— REQUIRED ACTION —
Exclude images and print all the records verbatim.

— DATASET EXTRACT —
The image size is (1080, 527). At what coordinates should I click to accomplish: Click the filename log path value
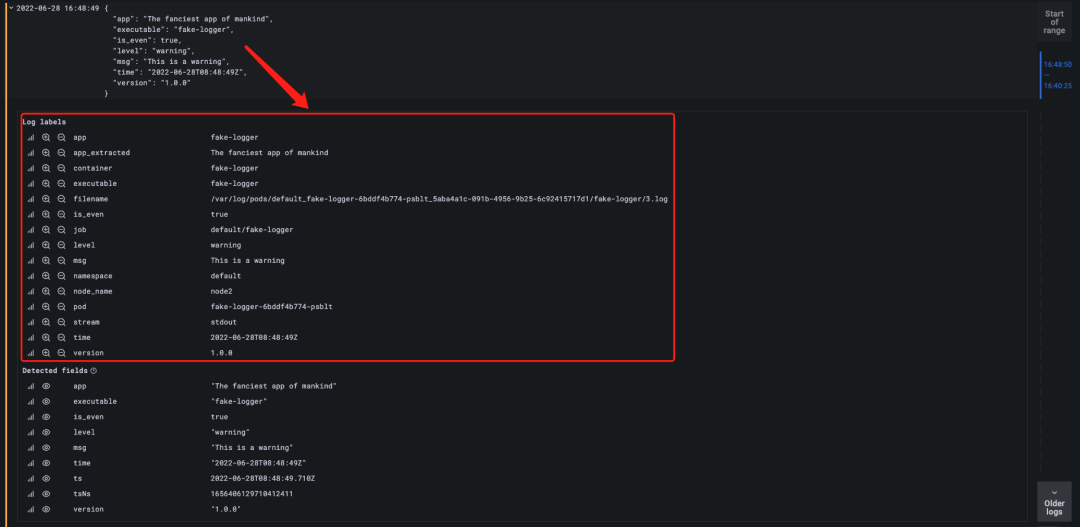pyautogui.click(x=439, y=199)
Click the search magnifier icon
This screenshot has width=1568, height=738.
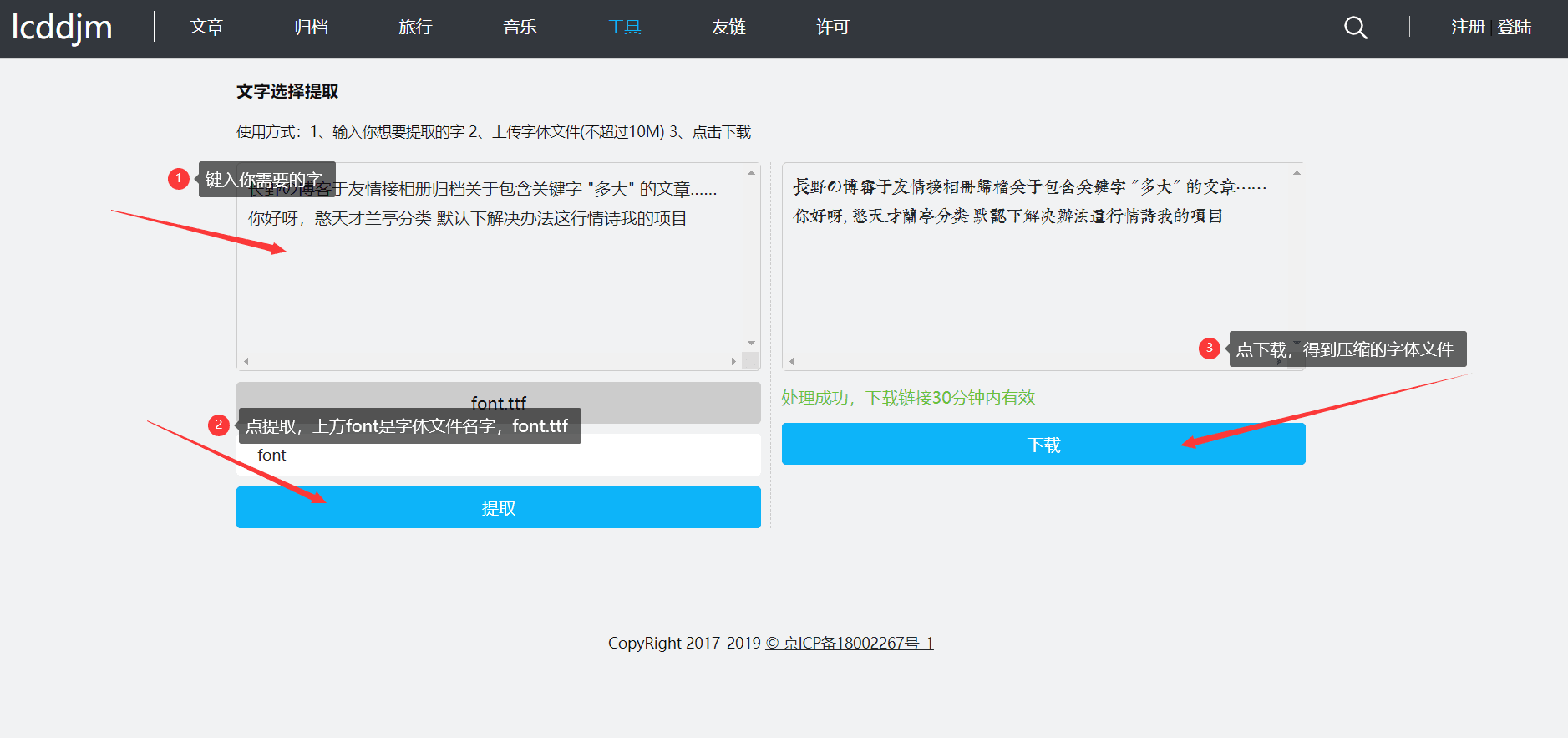point(1355,28)
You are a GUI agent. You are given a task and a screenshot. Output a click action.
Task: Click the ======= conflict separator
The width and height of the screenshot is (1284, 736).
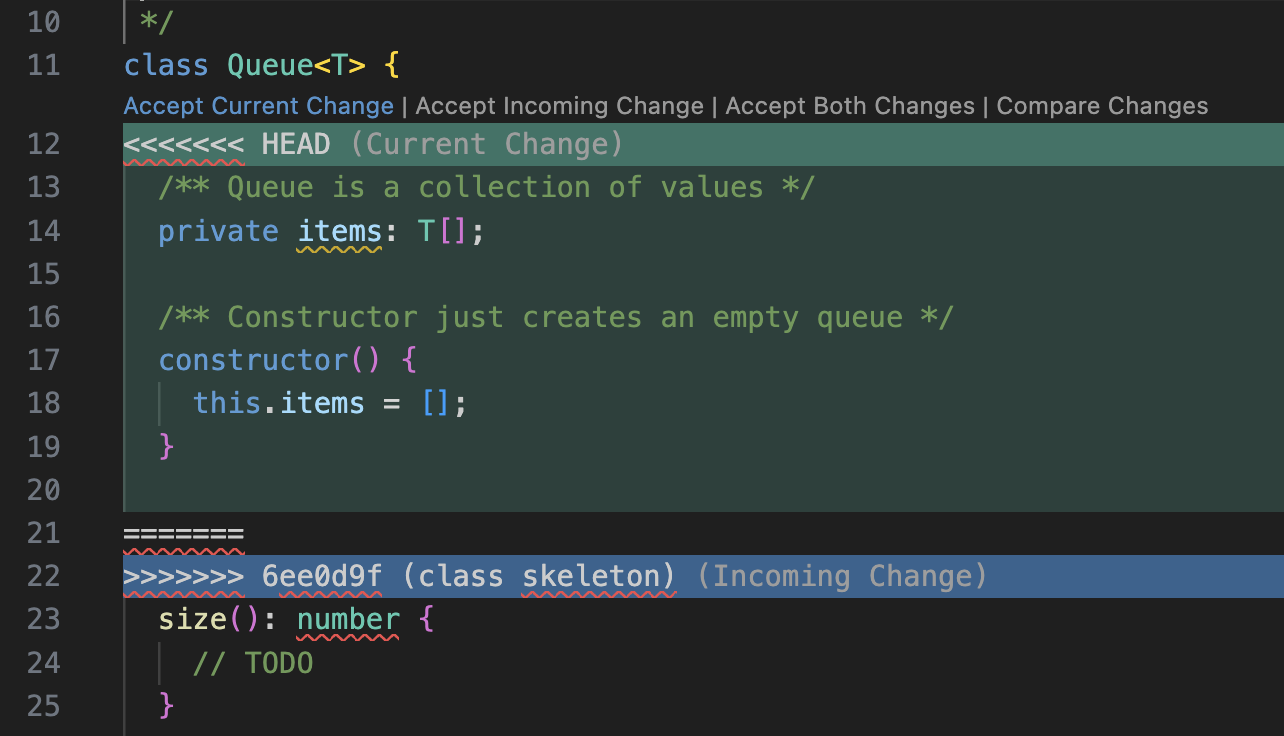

— OUTPUT BELOW —
The image size is (1080, 527). At what coordinates should I click to accomplish: Click the filename log path value
pyautogui.click(x=439, y=199)
Click the search magnifier icon
This screenshot has width=1568, height=738.
point(1355,28)
You are a GUI agent. You are given a task and a screenshot. Output a click action.
Task: Click the ======= conflict separator
The width and height of the screenshot is (1284, 736).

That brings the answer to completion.